For the very reasonable list price this is really three books in one,
and oddly organized for a book ostensibly directed at a lay audience
(it has been selling well!) First is a textbook on the mathematics
used by physical theories, complete with exercises. Penrose is
careful to define almost everything so an intelligent lay reader
could, in principle, follow, but the definitions
are brief and not entirely self-contained, and many readers will
lose hope fairly quickly. Second Penrose gives a semi-rigorous
introduction to the fundamental theories of modern physics, including the
remarkable successes of both General Relativity and the quantum field theory
of the standard model of particle physics. The real payoff is in the
final portion of the book, chapters 27-34, which describes the
vast gap that still remains between nature and our theories.

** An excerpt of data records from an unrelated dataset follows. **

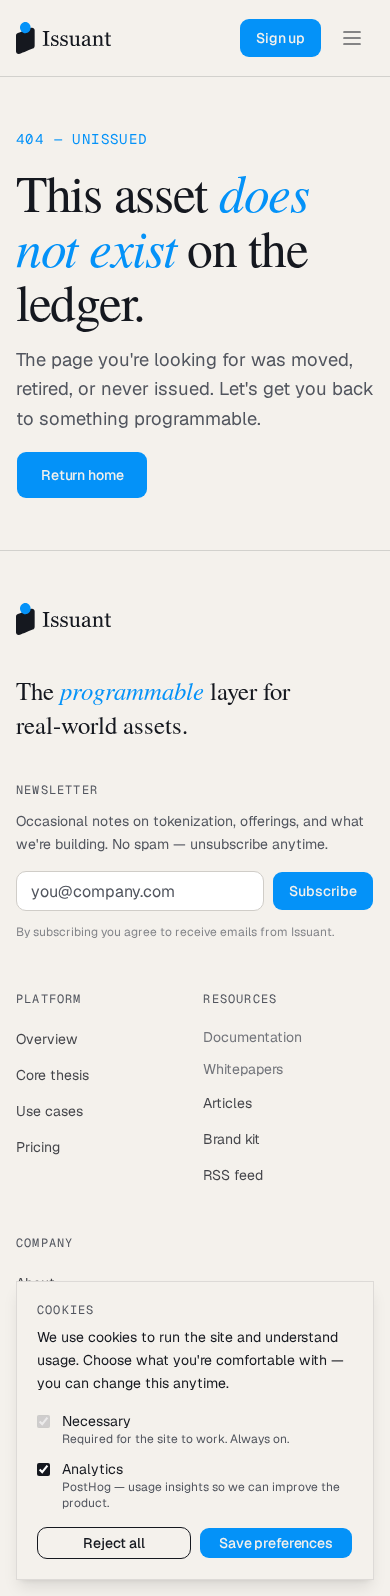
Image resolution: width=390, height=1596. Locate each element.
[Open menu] (352, 38)
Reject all (114, 1543)
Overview (47, 1039)
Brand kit (231, 1139)
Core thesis (52, 1075)
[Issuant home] (63, 38)
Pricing (38, 1147)
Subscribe (323, 891)
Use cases (49, 1111)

None of the other recent books along these lines – Hawking’s
“Brief History of Time”, Brian Greene’s books,
and other recent works by physicists touting our nearness
to a “theory of everything” have approached anything like this
level of detail. In Penrose’s view those other books are all at least
partially wrong, and he believes the mathematics needs to be
taken seriously to see why.

Penrose dives into this with an attack on inflationary
(and other) theories of the big bang, linking the thermodynamic concept
of “entropy” to the geometrical structure of the universe, where he is a
renowned expert. The fundamental issue, also discussed
in Hawking’s book, is why the universe has a definite
“arrow of time”, given that all our accepted physical theories are
symmetrical when time is reversed. Somehow the universe started in
a highly unusual low-entropy state; Penrose dismisses all the
usual arguments about how this could have happened with a
statistical analysis from his understanding of spacetime geometries.
Did the universe really require a creator to specially select the
astronomically low probability universe we started with, or are
there physical processes we don’t yet understand that introduce
this sort of radical time-asymmetry in a natural way? Penrose
favors the latter, but makes clear nobody has a good explanation.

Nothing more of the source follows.